Он был прав. Разноцветная спокойная вереница заметалась, сбилась переполошенной стайкой и, рассыпавшись по зеленой луговине, беспорядочно полетела к околице. Сонная, пустая улица наполнилась народом: старики, ребятишки выскакивали из дворов, лаяли собаки, вдали слышались потревоженные мужские голоса.
– Видать, не в пору мать родила, не собрав разума, в люди пустила! – ворчал Емеля, чуть не силком оттаскивая Игнатия от колокола. – Ну, всполошишь народ, ну, соберутся – что ты им скажешь? Они ж подумают – пожар!
– А что, не велеть ли хотя бы избу какую-нибудь разорить, чтобы не зря бегали? – захохотал Игнатий.

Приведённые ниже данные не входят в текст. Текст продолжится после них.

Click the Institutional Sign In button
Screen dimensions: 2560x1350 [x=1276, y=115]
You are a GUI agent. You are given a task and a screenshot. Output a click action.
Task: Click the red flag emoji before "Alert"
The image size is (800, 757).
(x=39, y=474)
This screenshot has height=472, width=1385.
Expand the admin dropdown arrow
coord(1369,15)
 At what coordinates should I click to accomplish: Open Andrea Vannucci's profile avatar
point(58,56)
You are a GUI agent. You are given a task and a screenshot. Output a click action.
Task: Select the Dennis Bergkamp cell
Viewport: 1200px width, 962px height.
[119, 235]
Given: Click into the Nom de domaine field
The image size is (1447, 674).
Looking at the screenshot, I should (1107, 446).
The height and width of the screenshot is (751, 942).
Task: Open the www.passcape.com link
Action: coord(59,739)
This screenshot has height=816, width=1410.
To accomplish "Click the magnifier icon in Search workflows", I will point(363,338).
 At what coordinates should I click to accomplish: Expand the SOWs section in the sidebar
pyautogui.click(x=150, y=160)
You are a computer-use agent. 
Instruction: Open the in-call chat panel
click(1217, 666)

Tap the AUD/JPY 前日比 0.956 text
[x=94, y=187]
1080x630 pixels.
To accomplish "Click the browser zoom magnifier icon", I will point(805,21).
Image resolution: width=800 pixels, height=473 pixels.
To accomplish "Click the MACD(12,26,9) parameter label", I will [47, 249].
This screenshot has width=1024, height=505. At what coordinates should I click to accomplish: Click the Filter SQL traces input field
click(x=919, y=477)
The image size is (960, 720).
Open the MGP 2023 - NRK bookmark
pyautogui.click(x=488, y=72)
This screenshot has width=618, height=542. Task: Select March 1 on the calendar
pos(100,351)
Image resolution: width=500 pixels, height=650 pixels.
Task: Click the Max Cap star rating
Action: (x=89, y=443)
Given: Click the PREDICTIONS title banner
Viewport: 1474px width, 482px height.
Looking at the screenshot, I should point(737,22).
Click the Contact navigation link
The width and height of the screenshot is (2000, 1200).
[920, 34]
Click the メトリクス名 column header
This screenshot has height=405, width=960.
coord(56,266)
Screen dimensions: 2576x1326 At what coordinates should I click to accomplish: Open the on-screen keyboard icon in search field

– Валяй напропалую! – в отчаянии воскликнул Емеля. – Вот они ужо тебе рыло-то начистят за такие проказы.
Игнатий вырвался из цепких рук кучера, однако к карете все же пошел, хотя и огрызался на каждом шагу:
– Да что они мне теперь могут? Я тебя за такие слова на конюшню…
– Я ведь и так на конюшне служу, – пытался успокоить его Емеля. – Ниже ты меня только в землю зароешь!
– В холодную! Плетьми! – хмельно, ошалело кричал Игнатий. – И всякого, чтоб враки не несли и пустого не мололи! Я теперь кто? Я граф! Эй, ты! – крикнул он чумазой девчонке с разными косичками (одной толстой, другой тоненькой), добежавшей до околицы раньше всех и немо, с ужасом уставившейся на странных незнакомцев. – Скажи всем, что беды нет, однако здесь проезжал граф Лаврентьев!
– Ага, встал из могилы и проехал, значит, – буркнул Емеля, да тут же спохватился, забубнил покладисто: – Молчу, молчу, ваше сиятельство!
– Погоди, Софокл, – схватил его за руку Игнатий. – Это что – правда, что я – граф? Нет, правда, наконец-то! Я просил, всегда просил Господа…
– Проси добра, а жди худа, – изрек Емеля, силком подсаживая Игнатия в карету. – Да не мешкай, не то мужики сбегутся – так кости наломают, что и не поглядят, граф ты там или черт с рогами.
– Я – граф Лаврентьев! – восторженно прошептал Игнатий. – Вот счастье-то!
– Счастье – мать, счастье – мачеха, счастье – бешеный волк, – ответствовал Емеля, так внимательно разглядывая пятно плесени на обивке, словно только к нему и обращался, и с силой захлопнул дверцу.